Using the entries below, write out the line with "西一之江 (191, 2211)", the line with "オーナー様へ (450, 54)", and every line in between, exactly as each is written.

| Data records |
━━━━━━━━━━
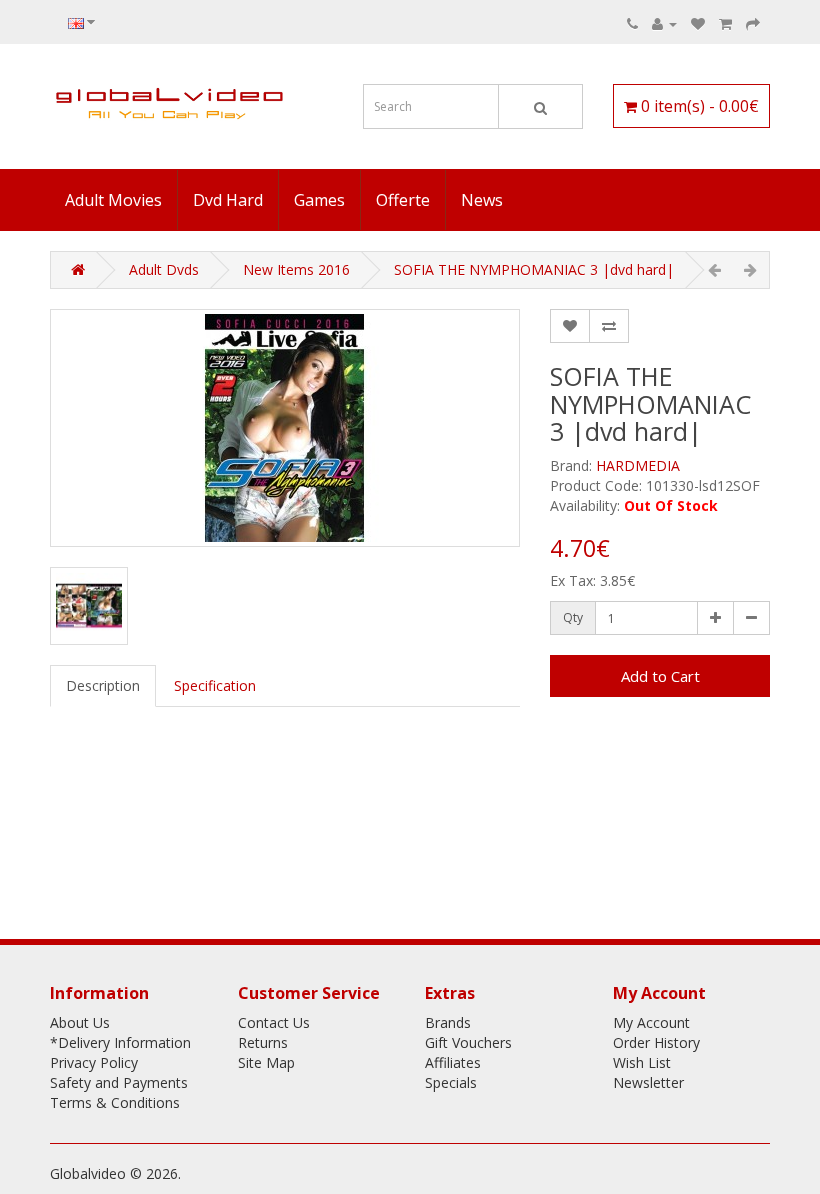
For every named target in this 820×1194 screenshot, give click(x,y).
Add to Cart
━━━━━━━━━━
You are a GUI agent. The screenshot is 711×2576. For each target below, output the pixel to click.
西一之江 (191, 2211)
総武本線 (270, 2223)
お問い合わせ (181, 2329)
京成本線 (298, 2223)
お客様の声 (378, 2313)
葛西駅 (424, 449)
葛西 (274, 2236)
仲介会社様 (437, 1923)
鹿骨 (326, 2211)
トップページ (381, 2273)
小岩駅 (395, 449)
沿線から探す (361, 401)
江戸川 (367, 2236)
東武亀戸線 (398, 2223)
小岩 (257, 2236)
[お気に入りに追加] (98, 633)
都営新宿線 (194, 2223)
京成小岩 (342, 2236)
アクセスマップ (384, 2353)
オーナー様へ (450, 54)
━━━━━━━━━━
| Solution to this problem |
西一之江 (191, 2211)
総武本線 (270, 2223)
お問い合わせ (181, 2329)
京成本線 (298, 2223)
お客様の声 (378, 2313)
葛西駅 (424, 449)
葛西 (274, 2236)
仲介会社様 (437, 1923)
鹿骨 (326, 2211)
トップページ (381, 2273)
小岩駅 (395, 449)
沿線から探す (361, 401)
江戸川 (367, 2236)
東武亀戸線 (398, 2223)
小岩 (257, 2236)
[お気に入りに追加] (98, 633)
都営新宿線 (194, 2223)
京成小岩 (342, 2236)
アクセスマップ (384, 2353)
オーナー様へ (450, 54)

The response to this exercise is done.